Une première étape atteinte vers la cible des 0,7 %
L’augmentation du budget de l’APD ces dernières années a permis à la France d’allouer 0,56 % de son RNB à l’aide publique au développement en 2022, une première étape de la trajectoire de financement définie par la loi du 4 août 2021. Cette première étape vise à atteindre la cible finale de 0,7 % en 2027, objectif nécessaire pour mettre en œuvre les engagements internationaux de la France ainsi que les ambitions fixées par la loi de 2021 en faveur de la lutte contre la pauvreté, les inégalités et le réchauffement climatique. Si la France se hisse ainsi à la 4ème place des principaux donateurs du CAD en montant d’APD, elle recule de la 7ème à la 10ème place du classement des pays en proportion du RNB.
La programmation envisagée par le gouvernement pour les prochaines années et communiquée à Coordination SUD laisse supposer un abandon de la cible de 0,7 % à horizon 2025. Une telle décision serait incohérente avec les engagements de la loi du 4 août 2021 et le contexte d’aggravation de la pauvreté et de hausse des besoins humanitaires, notamment accentués par la guerre en Ukraine. Alors qu’il y a moins de 2 ans le Parlement votait à l’unanimité des groupes parlementaires l’atteinte de ces 0,7 %, le gouvernement risquerait, si cela venait à être confirmé, d’opérer un revirement injustifié qui remettrait en cause l’ensemble des objectifs fixés par la loi du 4 août 2021 pour la lutte contre la pauvreté, pour le climat, les jeunesses, l’égalité de genre, les biens publics mondiaux, et les droits humains.
L’APD, un instrument de financement nécessaire pour répondre aux besoins des populations vulnérables
Les chiffres 2022 de l’APD au niveau international montrent une diminution de 0,7 % des financements à destination des pays les moins avancés, dont une baisse de 7,8 % des financements à destination des pays d’Afrique subsaharienne.
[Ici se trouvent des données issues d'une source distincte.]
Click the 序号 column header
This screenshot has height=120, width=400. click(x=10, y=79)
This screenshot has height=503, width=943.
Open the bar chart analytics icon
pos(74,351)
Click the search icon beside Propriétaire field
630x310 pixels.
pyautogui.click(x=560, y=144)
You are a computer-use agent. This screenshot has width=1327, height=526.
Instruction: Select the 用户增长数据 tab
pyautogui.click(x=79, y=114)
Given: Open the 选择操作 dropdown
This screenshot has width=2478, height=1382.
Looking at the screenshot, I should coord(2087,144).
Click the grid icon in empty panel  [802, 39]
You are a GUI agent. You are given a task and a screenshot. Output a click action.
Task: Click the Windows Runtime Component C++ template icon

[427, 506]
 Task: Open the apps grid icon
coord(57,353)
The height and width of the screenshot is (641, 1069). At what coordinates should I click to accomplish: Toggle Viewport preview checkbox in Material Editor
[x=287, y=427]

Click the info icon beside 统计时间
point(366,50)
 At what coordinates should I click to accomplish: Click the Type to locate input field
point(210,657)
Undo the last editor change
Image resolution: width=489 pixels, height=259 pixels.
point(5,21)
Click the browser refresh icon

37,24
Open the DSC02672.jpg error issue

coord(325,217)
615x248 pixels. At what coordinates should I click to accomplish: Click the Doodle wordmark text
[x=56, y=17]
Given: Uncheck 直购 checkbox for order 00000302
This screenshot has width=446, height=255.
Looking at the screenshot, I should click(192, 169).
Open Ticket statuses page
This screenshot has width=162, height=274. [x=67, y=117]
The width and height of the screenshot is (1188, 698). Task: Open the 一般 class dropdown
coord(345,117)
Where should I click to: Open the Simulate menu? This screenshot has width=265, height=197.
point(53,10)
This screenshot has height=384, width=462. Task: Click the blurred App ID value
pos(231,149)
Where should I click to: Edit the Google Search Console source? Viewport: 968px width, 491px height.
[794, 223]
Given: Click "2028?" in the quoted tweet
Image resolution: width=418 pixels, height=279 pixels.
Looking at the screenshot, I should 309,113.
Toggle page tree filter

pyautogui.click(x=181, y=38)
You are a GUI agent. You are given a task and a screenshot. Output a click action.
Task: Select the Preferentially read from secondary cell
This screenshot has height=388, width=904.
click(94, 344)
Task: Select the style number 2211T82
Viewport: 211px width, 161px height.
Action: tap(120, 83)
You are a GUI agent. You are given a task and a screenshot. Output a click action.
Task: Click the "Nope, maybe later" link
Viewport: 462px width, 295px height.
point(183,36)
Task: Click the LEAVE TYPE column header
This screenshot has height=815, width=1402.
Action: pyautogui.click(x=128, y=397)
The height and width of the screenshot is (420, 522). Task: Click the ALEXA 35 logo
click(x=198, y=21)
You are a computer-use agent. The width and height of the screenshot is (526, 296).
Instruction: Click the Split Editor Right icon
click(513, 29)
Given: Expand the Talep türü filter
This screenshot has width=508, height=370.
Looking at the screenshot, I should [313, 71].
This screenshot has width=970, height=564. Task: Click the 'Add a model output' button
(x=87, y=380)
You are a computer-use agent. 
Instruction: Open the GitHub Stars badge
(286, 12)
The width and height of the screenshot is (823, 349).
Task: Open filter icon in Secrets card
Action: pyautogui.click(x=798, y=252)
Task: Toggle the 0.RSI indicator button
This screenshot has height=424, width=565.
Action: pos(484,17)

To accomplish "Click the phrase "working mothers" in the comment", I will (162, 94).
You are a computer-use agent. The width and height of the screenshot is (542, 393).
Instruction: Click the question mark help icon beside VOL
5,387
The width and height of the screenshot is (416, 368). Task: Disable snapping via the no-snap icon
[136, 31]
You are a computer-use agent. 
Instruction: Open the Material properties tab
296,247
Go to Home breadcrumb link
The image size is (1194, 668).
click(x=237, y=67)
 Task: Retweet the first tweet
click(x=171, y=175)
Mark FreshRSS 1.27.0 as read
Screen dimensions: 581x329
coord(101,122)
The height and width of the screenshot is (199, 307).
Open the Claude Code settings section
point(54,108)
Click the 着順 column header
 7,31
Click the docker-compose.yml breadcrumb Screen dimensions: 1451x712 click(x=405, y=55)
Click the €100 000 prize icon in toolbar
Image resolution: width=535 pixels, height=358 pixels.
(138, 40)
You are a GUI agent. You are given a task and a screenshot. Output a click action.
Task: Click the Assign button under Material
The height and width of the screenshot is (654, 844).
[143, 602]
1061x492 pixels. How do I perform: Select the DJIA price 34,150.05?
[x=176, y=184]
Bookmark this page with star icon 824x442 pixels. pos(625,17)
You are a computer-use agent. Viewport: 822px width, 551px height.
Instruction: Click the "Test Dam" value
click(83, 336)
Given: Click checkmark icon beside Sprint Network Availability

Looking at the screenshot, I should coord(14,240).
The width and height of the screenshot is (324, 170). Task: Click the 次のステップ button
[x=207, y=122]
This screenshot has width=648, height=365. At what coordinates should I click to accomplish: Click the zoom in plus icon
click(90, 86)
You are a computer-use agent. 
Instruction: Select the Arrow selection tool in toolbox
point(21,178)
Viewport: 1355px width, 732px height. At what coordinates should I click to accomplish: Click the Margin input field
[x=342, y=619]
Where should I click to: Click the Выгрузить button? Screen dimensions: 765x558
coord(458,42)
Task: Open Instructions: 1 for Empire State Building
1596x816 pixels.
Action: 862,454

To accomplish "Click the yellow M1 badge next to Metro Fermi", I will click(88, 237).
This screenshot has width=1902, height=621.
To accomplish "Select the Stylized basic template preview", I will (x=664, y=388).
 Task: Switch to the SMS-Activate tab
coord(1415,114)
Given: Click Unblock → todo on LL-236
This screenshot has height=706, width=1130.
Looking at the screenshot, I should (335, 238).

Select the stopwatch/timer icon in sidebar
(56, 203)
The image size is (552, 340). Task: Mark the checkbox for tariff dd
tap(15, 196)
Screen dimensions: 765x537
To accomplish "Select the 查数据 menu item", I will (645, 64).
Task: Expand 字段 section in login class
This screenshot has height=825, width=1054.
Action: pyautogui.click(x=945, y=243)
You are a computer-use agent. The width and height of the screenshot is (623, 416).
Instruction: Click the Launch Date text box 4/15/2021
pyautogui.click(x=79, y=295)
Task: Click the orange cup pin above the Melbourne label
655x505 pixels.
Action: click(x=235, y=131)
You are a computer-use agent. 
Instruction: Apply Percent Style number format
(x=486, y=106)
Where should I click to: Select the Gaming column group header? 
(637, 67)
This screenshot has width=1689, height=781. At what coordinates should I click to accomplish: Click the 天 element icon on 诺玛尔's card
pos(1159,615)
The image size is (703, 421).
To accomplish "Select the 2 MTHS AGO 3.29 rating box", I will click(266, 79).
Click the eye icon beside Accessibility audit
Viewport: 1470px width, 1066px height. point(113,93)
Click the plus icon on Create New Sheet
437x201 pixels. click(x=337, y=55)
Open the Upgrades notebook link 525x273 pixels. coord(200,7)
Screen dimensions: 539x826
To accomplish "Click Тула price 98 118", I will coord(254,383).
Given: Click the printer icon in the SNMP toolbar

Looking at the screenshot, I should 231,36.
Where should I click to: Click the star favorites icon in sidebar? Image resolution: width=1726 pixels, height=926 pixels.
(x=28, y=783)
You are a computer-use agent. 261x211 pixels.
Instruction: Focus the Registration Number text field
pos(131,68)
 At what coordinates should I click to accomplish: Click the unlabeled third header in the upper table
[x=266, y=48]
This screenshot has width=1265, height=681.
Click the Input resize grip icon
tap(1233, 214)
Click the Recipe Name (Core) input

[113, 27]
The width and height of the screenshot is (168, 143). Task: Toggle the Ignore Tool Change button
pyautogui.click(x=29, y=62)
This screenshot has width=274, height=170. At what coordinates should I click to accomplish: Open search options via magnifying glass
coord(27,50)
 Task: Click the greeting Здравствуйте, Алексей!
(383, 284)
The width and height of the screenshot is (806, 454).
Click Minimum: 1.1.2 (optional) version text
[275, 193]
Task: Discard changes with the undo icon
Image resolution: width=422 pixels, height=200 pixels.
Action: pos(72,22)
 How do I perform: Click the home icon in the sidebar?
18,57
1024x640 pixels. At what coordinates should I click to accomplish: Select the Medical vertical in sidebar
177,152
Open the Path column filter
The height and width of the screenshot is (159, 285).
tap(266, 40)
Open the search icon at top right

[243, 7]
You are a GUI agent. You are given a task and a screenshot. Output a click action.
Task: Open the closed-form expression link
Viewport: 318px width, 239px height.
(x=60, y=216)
Ce recul est révélateur d’une architecture de financement qui ne répond que très insuffisamment aux objectifs prioritaires de l’aide au développement, objectifs que l’on retrouve dans la loi française, qui mentionne les pays les moins avancés, dont la plupart se situe en Afrique, et les services sociaux de base.
Par ailleurs, la France continue de porter une part importante de son aide à travers des prêts, faisant d’elle l’un des pays attribuant la plus grande part de son APD bilatérale sous forme de prêts souverains, derrière le Japon et la Corée du Sud. Or cette place occupée par les prêts dans la mise en œuvre de l’APD française conduit à prioriser les pays à revenu intermédiaire et les projets d’infrastructures de grande échelle. Ceci explique le décalage constaté avec les objectifs affichés par la loi. C’est pourquoi « il est essentiel, aujourd’hui, que la France fasse évoluer son APD, dans le but de la concentrer davantage sur les pays les moins avancés et les services sociaux de base. Pour cela, il est nécessaire que le gouvernement s’engage à renforcer très significativement les moyens disponibles de don, ce qui lui permettrait d’être pleinement en phase avec les orientations fixées dans le cadre de la loi » partage Kevin Goldberg, référent auprès du Conseil d’administration de Coordination SUD pour la Commission APD et financement du développement et Directeur général de Solidarités International.